Closed conjurer-Fan-Wu closed 7 months ago
It seems your model has not been successfully instantiated by "make_private". Thus, the "_forward_counter" has not been defined (https://github.com/pytorch/opacus/blob/95df0904ae5d2b3aaa26b708e5067e9271624036/opacus/grad_sample/gsm_base.py#L67). Furthermore, the error message shows "TypeError: PrivacyEngine.make_private() missing 1 required keyword-only argument: 'data_loader'", which might be the reason for the failed instantiation. Could you please fix that part first? thanks!
I have tested the code again, and eliminated the dataloader problem. But the above problem still exists.
##################################
runfile('/home/fanwu/work/pyproject/basictest/FL_testmine/src_v3/federated_main.py', wdir='/home/fanwu/work/pyproject/basictest/FL_testmine/src_v3')

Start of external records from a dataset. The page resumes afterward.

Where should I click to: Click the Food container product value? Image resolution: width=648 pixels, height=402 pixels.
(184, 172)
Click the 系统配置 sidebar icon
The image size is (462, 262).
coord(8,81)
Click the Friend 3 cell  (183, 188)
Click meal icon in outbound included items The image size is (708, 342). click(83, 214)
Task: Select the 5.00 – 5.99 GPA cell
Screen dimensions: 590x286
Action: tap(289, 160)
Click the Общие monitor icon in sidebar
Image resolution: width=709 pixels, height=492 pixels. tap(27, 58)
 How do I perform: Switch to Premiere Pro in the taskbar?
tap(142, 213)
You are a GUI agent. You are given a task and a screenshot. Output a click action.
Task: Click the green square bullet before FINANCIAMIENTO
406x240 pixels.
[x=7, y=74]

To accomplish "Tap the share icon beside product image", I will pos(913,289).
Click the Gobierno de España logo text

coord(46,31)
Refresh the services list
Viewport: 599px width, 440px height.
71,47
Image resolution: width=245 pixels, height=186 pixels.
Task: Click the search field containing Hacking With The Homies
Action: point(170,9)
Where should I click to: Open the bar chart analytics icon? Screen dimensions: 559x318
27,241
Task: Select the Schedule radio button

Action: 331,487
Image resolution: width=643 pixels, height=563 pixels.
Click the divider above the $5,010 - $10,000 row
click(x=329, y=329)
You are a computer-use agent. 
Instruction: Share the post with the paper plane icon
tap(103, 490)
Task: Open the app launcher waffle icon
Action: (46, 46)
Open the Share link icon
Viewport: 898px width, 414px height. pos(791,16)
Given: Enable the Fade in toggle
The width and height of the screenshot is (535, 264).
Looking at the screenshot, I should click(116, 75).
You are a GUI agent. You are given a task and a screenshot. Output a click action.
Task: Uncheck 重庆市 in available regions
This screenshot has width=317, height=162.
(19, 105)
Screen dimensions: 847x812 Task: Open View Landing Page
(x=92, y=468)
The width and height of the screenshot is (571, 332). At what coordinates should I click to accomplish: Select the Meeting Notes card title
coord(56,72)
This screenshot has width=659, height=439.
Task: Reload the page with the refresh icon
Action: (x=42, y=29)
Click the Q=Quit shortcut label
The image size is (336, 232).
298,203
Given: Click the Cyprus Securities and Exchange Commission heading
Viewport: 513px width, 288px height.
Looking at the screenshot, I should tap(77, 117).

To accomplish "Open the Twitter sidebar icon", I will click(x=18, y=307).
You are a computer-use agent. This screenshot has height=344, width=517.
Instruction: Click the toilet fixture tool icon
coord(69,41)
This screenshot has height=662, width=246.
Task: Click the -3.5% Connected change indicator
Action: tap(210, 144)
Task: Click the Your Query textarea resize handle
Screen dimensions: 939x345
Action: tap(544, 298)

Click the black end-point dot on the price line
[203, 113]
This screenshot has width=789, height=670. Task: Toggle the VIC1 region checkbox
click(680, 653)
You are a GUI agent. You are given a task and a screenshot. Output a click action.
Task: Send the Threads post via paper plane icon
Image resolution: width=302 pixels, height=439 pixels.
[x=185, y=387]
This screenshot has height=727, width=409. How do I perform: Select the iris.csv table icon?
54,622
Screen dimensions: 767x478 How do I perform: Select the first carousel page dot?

Experimental details: Model : cnn Optimizer : sgd Learning : 0.01 Global Rounds : 2
Federated parameters:
IID
Fraction of users : 0.9
Local Batch size : 64
Local Epochs : 5
global model: CNNMnist( (conv1): Conv2d(1, 16, kernel_size=(8, 8), stride=(2, 2), padding=(3, 3)) (conv2): Conv2d(16, 32, kernel_size=(4, 4), stride=(2, 2)) (fc1): Linear(in_features=512, out_features=32, bias=True) (fc2): Linear(in_features=32, out_features=10, bias=True) ) global model: CNNMnist( (conv1): Conv2d(1, 16, kernel_size=(8, 8), stride=(2, 2), padding=(3, 3)) (conv2): Conv2d(16, 32, kernel_size=(4, 4), stride=(2, 2)) (fc1): Linear(in_features=512, out_features=32, bias=True) (fc2): Linear(in_features=32, out_features=10, bias=True) ) 0%| | 0/2 [00:00<?, ?it/s] | Global Training Round : 2 |
/home/fanwu/.local/lib/python3.10/site-packages/opacus/privacy_engine.py:142: UserWarning: Secure RNG turned off. This is perfectly fine for experimentation as it allows for much faster training performance, but remember to turn it on and retrain one last time before production with secure_mode
turned on.
warnings.warn(
/home/fanwu/work/pyproject/basictest/FL_testmine/src_v3/update.py:25: UserWarning: To copy construct from a tensor, it is recommended to use sourceTensor.clone().detach() or sourceTensor.clone().detach().requiresgrad(True), rather than torch.tensor(sourceTensor).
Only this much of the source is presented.